Williams delivers necessary length, downs Cards

Right-hander allows 1 run over 7 innings with depleted 'pen

May 11th, 2019

ST. LOUIS -- After a trio of short starts, a pair of bullpen blowups and one lopsided loss the day before, the Pirates put the ball in the hands of their best pitchers on Friday night at Busch Stadium.

Right-hander stepped up to play the role of stopper, grinding through seven innings to carry a weary pitching staff. Then setup man Kyle Crick escaped a jam in the eighth inning, and closer Felipe Vazquez dominated in the ninth, sealing the Pirates’ 2-1 win over the Cardinals.

It was a team effort, as Pittsburgh’s wins tend to be. Adam Frazier gave Williams a lead by launching a leadoff homer off Adam Wainwright in the first inning. Josh Bell made a key stop at first base in the second, and Cole Tucker turned a big double play behind Crick. Tucker, Kevin Newman and Starling Marte strung together three hits to put the Bucs back on top in the eighth.

But Williams set the tone.

“The one guy who really came out and laid it out there was Trevor,” Crick said. “He pitched fantastic.”

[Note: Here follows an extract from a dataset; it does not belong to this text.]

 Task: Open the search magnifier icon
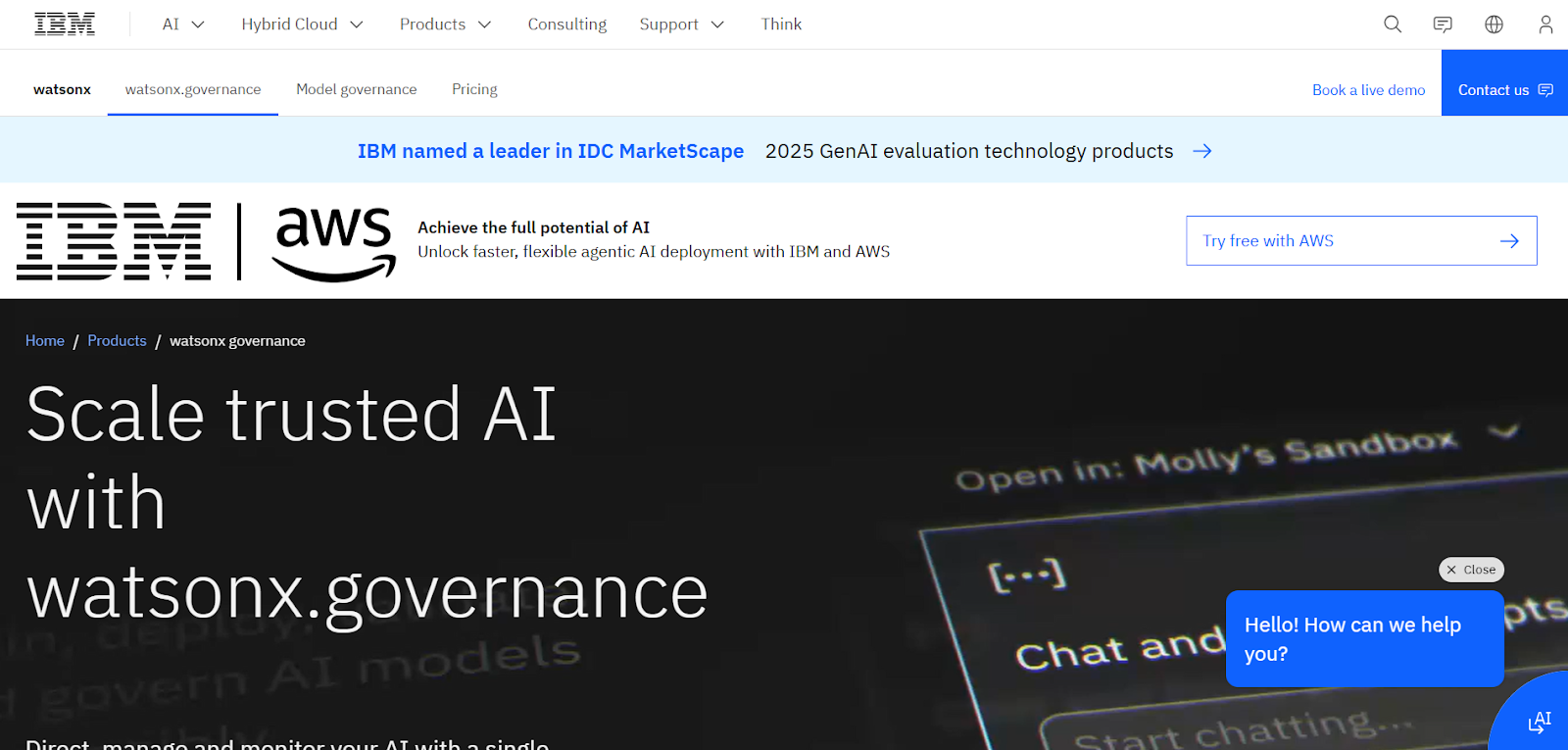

With their rotation missing top starters Jameson Taillon and Chris Archer, the Pirates’ bullpen has borne the brunt of the workload. Bullpen games started by Steven Brault and Nick Kingham and a short outing by Joe Musgrove forced the Pirates’ relief corps to pitch 15 innings over the previous three days.

In other words, Pittsburgh needed a performance like the one Williams put together.

“The better we can do as a starting staff of getting deeper into games, the better we’re going to be and the better our bullpen’s going to be,” Williams said. “And we’re going to consistently win more games that way.”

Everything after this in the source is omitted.